- _About this task_: Please retype exactly the lines from the one containing "Where should I" through the end of the records, leaving out the pictures.

Stored items:
*-*-*
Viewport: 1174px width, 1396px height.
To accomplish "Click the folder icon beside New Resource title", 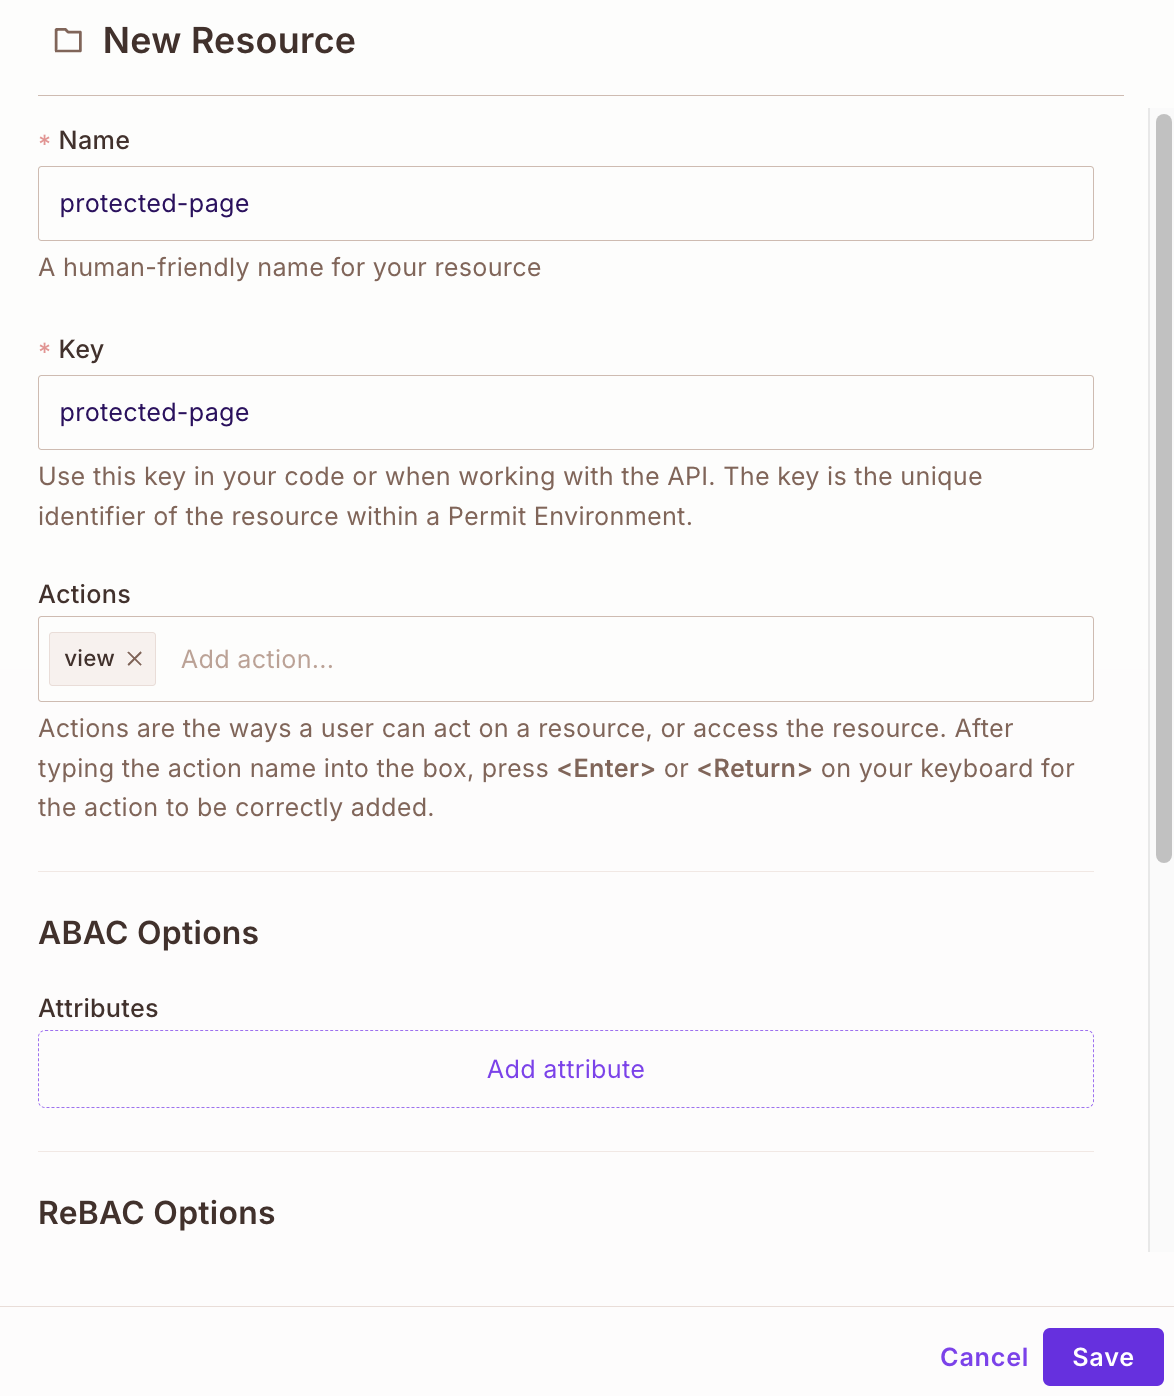I will coord(67,40).
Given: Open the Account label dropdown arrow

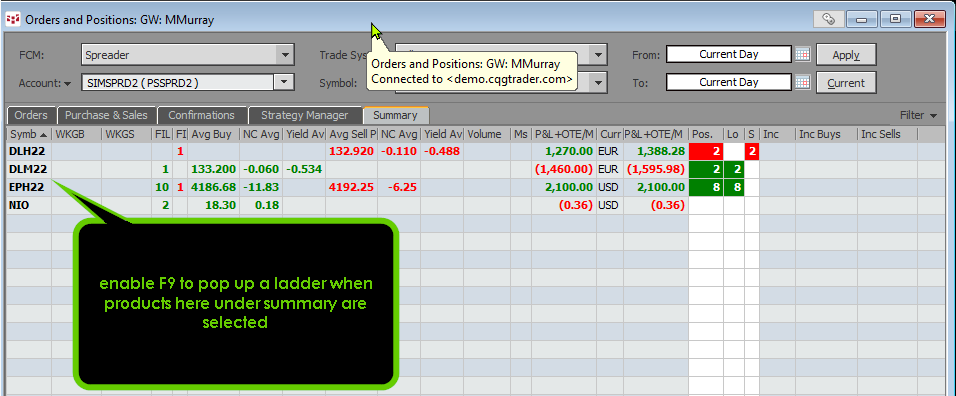Looking at the screenshot, I should (x=67, y=83).
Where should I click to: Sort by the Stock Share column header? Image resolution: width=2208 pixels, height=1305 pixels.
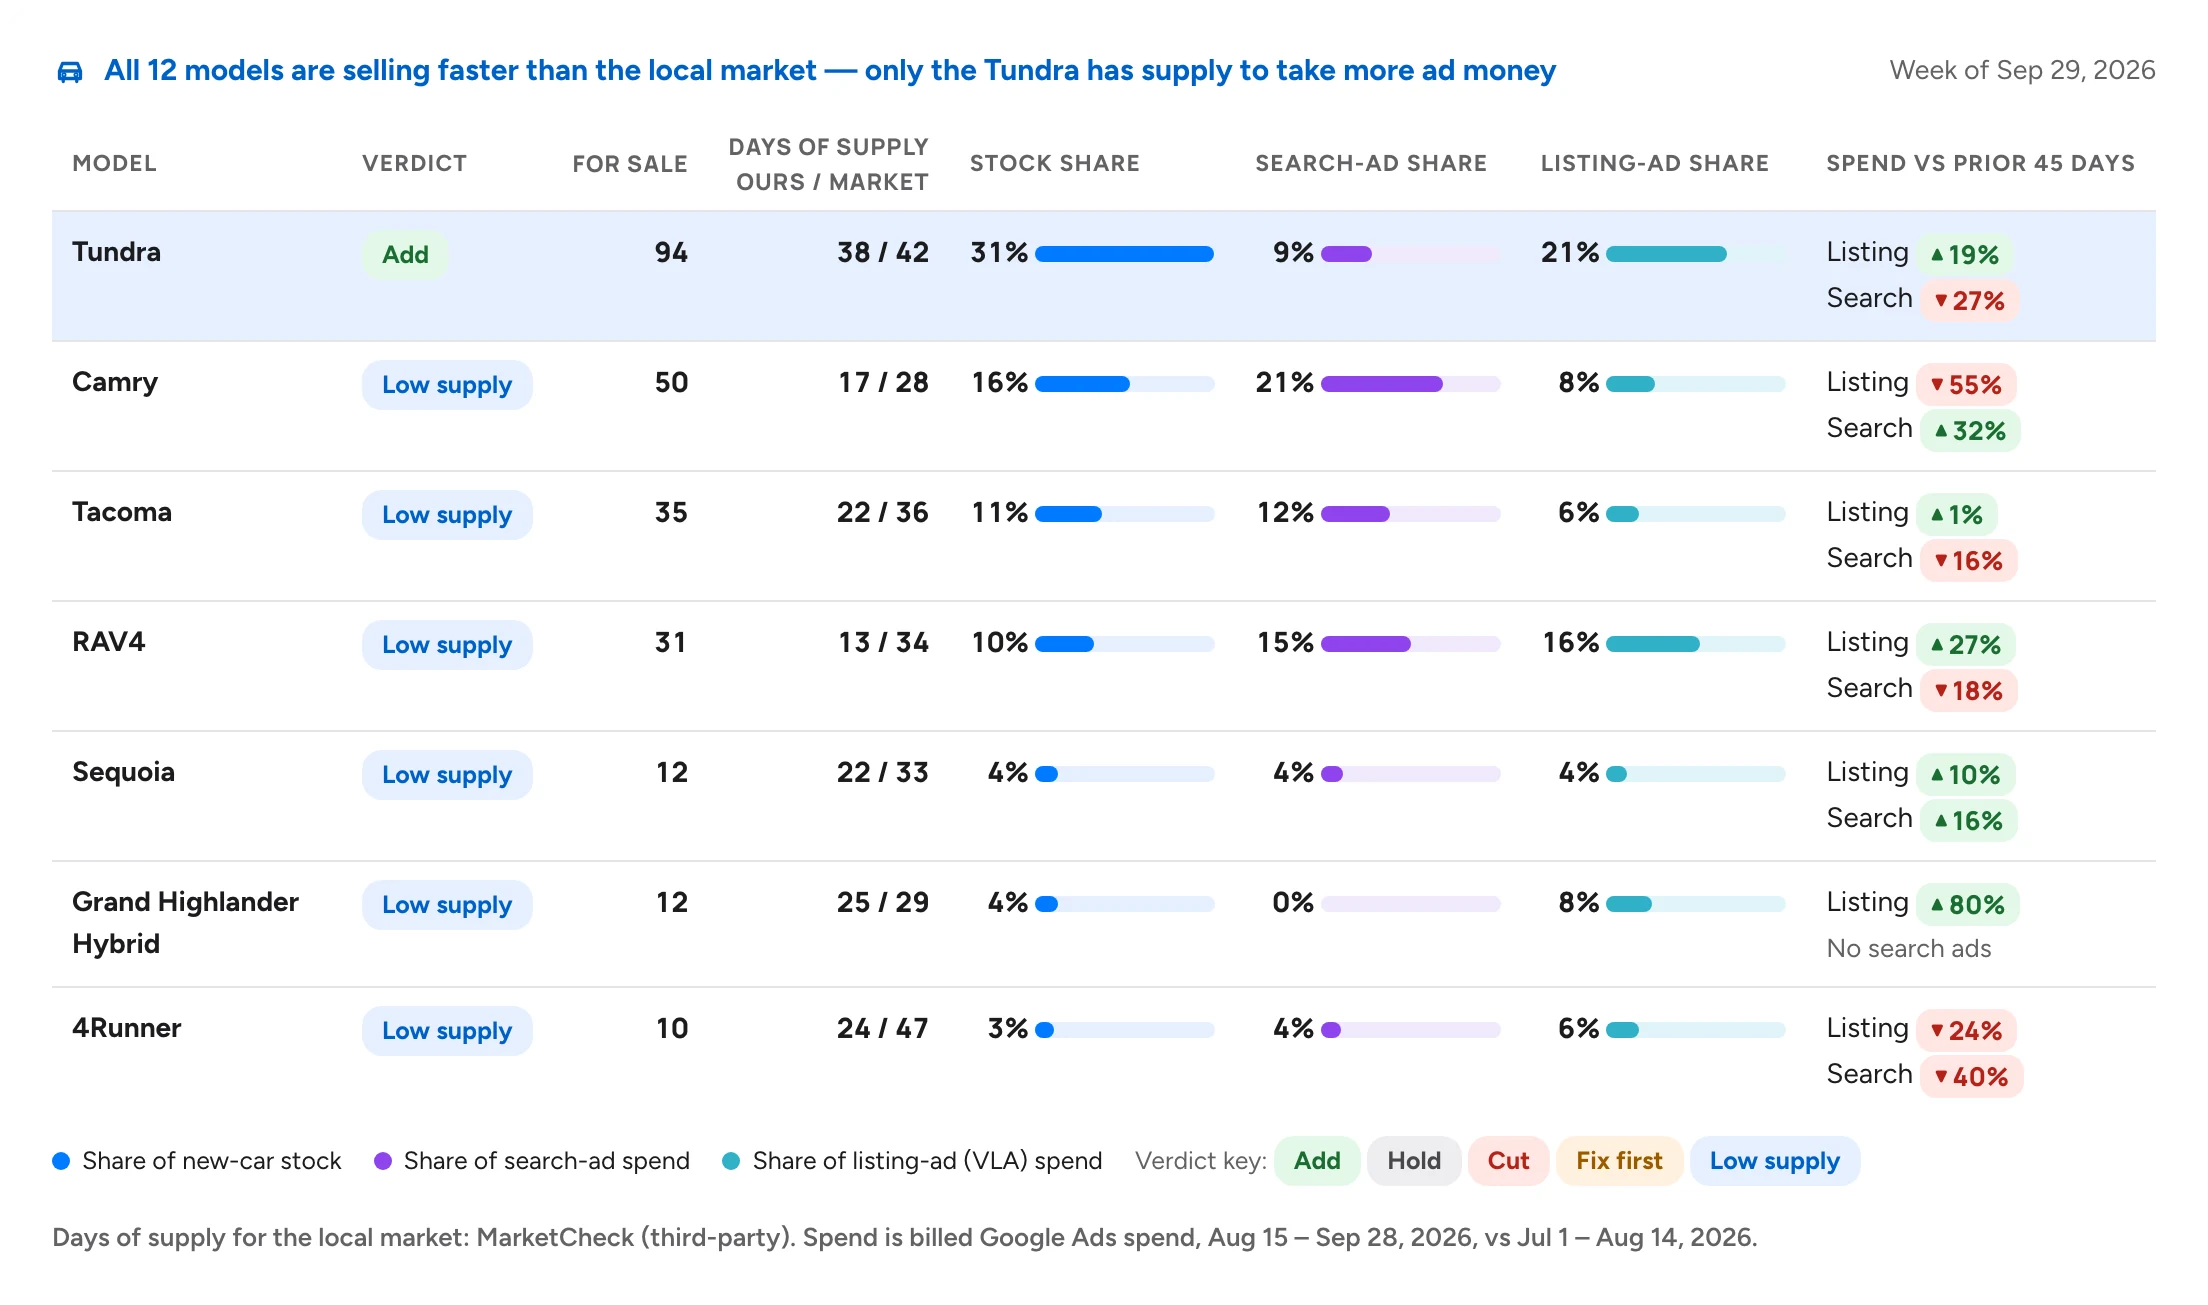1055,163

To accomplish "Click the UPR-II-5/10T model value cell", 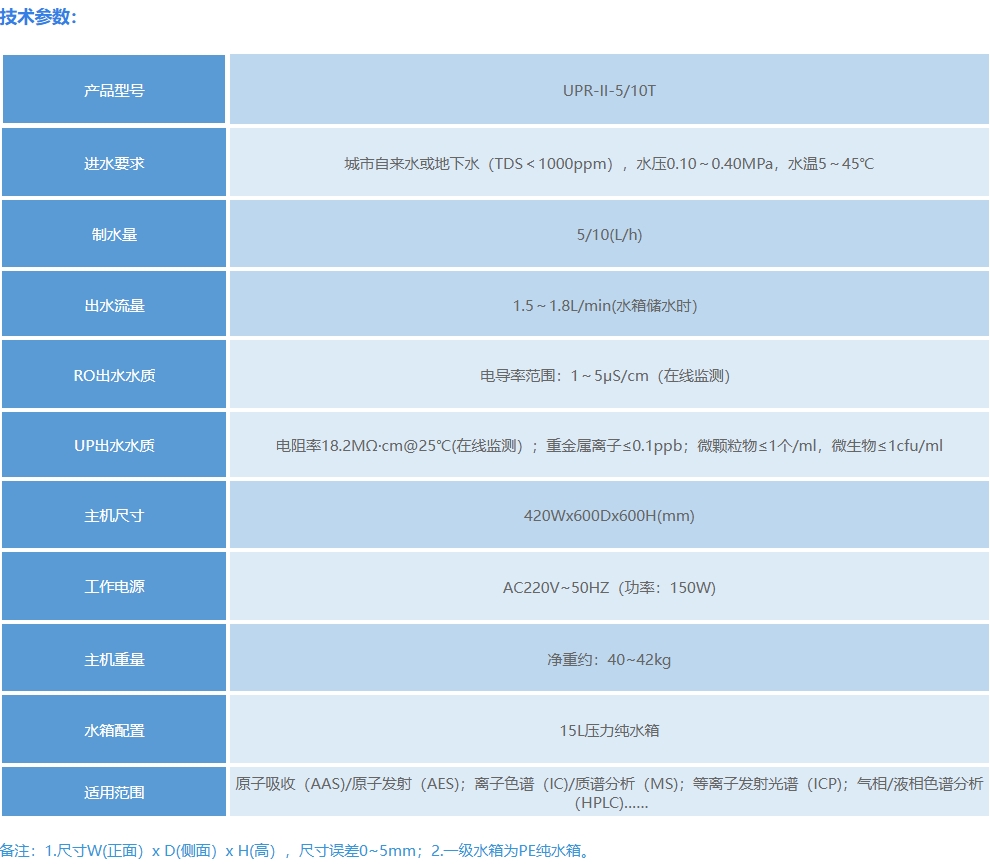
*-*-*
- _Answer section_:
Where should I click to: Sort by the Stock Share column header? Image resolution: width=2208 pixels, height=1305 pixels.
1055,163

To accomplish "Click the UPR-II-5/10T model value cell", 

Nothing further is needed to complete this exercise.